Amsterdam, Netherlands, 24 November 2022 13:25 – VEON Ltd. (NASDAQ: VEON, Euronext Amsterdam: VEON), a global digital operator that provides converged connectivity and online services, today announces that following a competitive process, it has entered into an agreement to sell VEON’s Russian operations to certain senior members of the management team of PJSC VimpelCom (“VimpelCom”), led by its current CEO Aleksander Torbakhov.
The management buy-out of VimpelCom implies an expected enterprise value of approximately RUB 370 billion, representing an expected enterprise value / 2022E EBITDA multiple of 3.2x. On a standalone basis, for the twelve months ended 30 September 2022, VimpelCom generated revenue of RUB 339 billion and EBITDA of RUB 115 billion.
Under the agreement, VEON will receive total consideration of RUB 130 billion (approximately USD 2.1 billion). It is expected that the total consideration will be paid primarily by VimpelCom taking on and discharging certain VEON Holdings B.V. debt, thus significantly deleveraging VEON’s balance sheet. The transaction is subject to customary closing conditions, including receipt of requisite regulatory approvals, licenses from relevant government authorities and any required consent from VEON creditors. The target completion date for the transaction is on or before 1 June 2023, with options on both sides for extensions in case any required regulatory license has not yet been received.
“After considering numerous options, I am confident that the agreed sale of VEON’s Russian operations to the VimpelCom management team represents an optimal solution for VEON, its Russian operations and the stakeholders of both companies, including customers, shareholders and creditors, as well as employees both in and outside of Russia. VEON is committed to ensuring the transaction is seamless for staff and customers in Russia, with no disruption to the services currently provided,” said Kaan Terzioğlu, CEO of VEON Group. “This transaction will be equity accretive, result in significant deleveraging of VEON’s balance sheet and will enhance VEON’s credit profile.”
As part of the transaction, ownership of VEON’s Kazakhstan operations will be transferred to VEON Holdings B.V. and certain inter-company loans will be extinguished.

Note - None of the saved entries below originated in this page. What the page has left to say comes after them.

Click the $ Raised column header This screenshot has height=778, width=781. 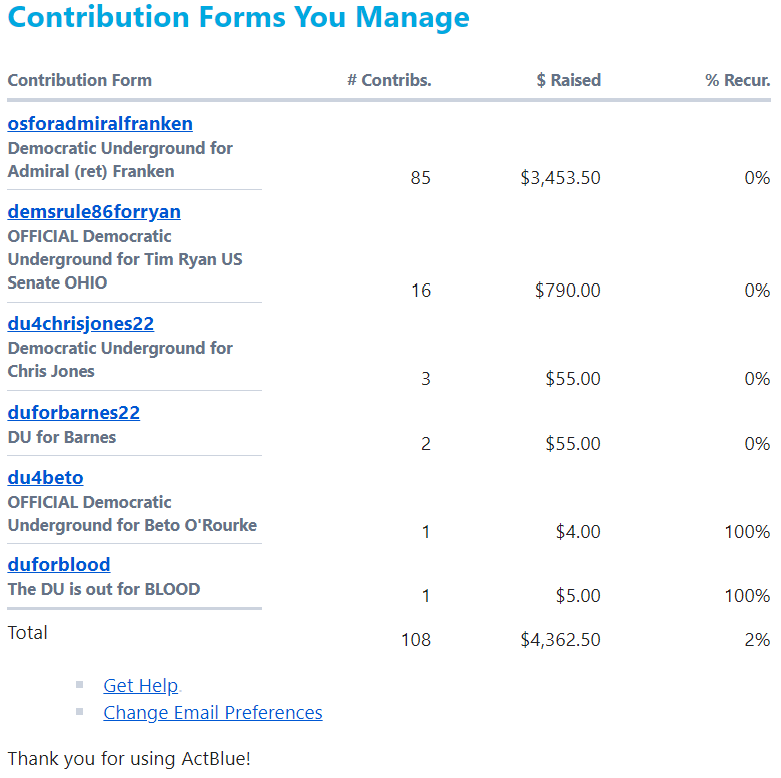568,80
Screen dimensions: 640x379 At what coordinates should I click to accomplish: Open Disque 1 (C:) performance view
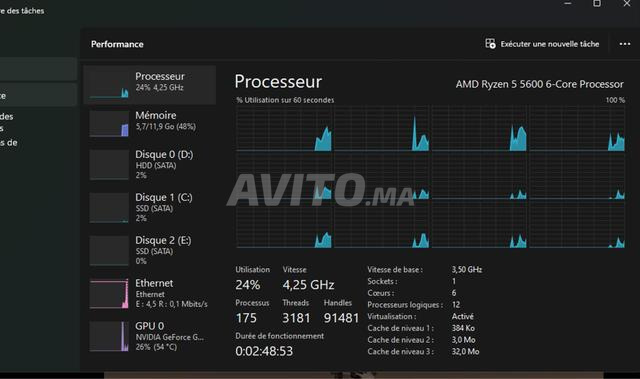tap(150, 207)
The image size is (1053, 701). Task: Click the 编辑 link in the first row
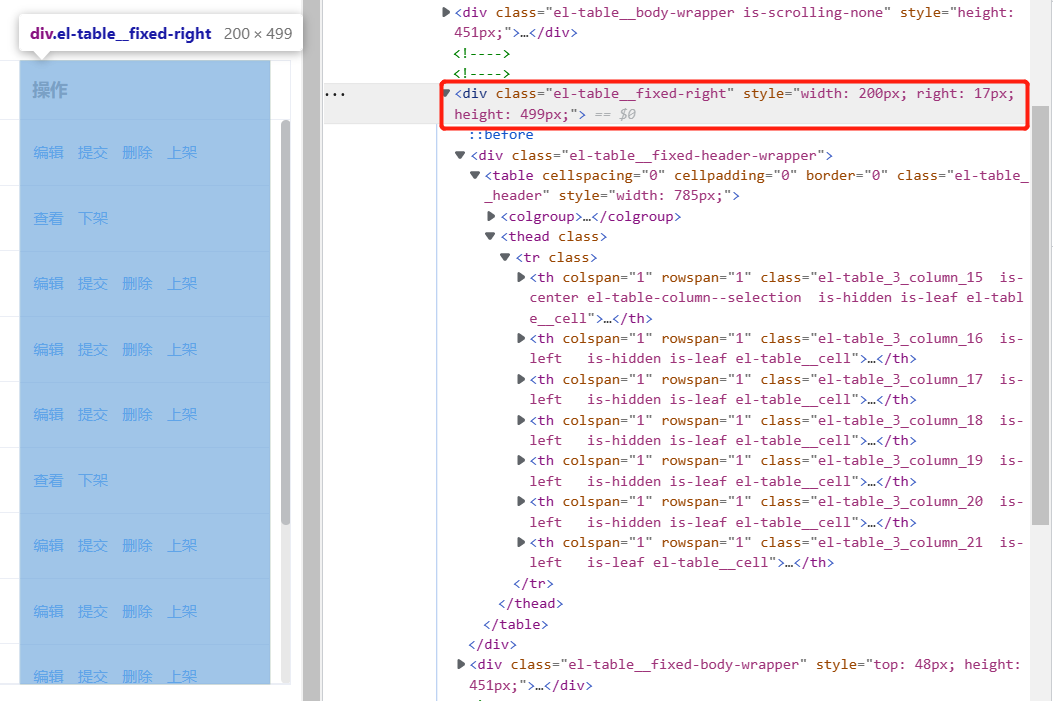coord(48,152)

This will ensure that VEON will continue to consolidate its Kazakhstan operations, with VEON Holdings B.V. taking direct ownership of the Group’s 75% stake in Kar-Tel, which operates under the Beeline brand.
The agreement also includes a customary provision that enables VEON to benefit from a potential subsequent event, including a sale of VimpelCom at a higher valuation, for a period of 30 months following closing, and provides for typical termination rights in favor of VEON in case of a change in control of the buyer entity (JSC Kopernik-Invest 3). The agreement is governed by Russian law and provides for international dispute resolution.
 USD/RUB rate of 60.5043, source: Central Bank of Russia FX rate as of 24 November 2022
VEON is a global digital operator that currently provides converged connectivity and online services to over 200 million customers in seven dynamic markets. We are transforming people’s lives, empowering individuals, creating opportunities for greater digital inclusion and driving economic growth across countries that are home to more than 8% of the world’s population. Headquartered in Amsterdam, VEON is listed on NASDAQ and Euronext.
For more information visit: https://www.veon.com.
About JSC Kopernik-Invest 3
JSC Kopernik-Invest 3 is a special purpose acquisition vehicle formed for this transaction to act as buyer under the acquisition agreement, and is 100% indirectly owned by the members of VimpelCom senior management which are participating in the transaction.
This release contains “forward-looking statements,” as the phrase is defined in Section 27A of the U.S. Securities Act of 1933, as amended, and Section 21E of the U.S. Securities Exchange Act of 1934, as amended. Forward-looking statements are not historical facts, and include statements relating to, among other things, the closing of the transactions described above. Forward-looking statements are inherently subject to risks and uncertainties, many of which VEON cannot predict with accuracy and some of which VEON might not even anticipate. The forward-looking statements contained in this release speak only as of the date of this release. VEON does not undertake to publicly update, except as required by U.S. federal securities laws, any forward-looking statement to reflect events or circumstances after such dates or to reflect the occurrence of unanticipated events. There can be no assurance that the transactions referred to above will be successfully completed or that requisite approvals for these transactions will be received. Elements of this press release contain or may contain “inside information” as defined under the Market Abuse Regulation (EU) No. 596/2014.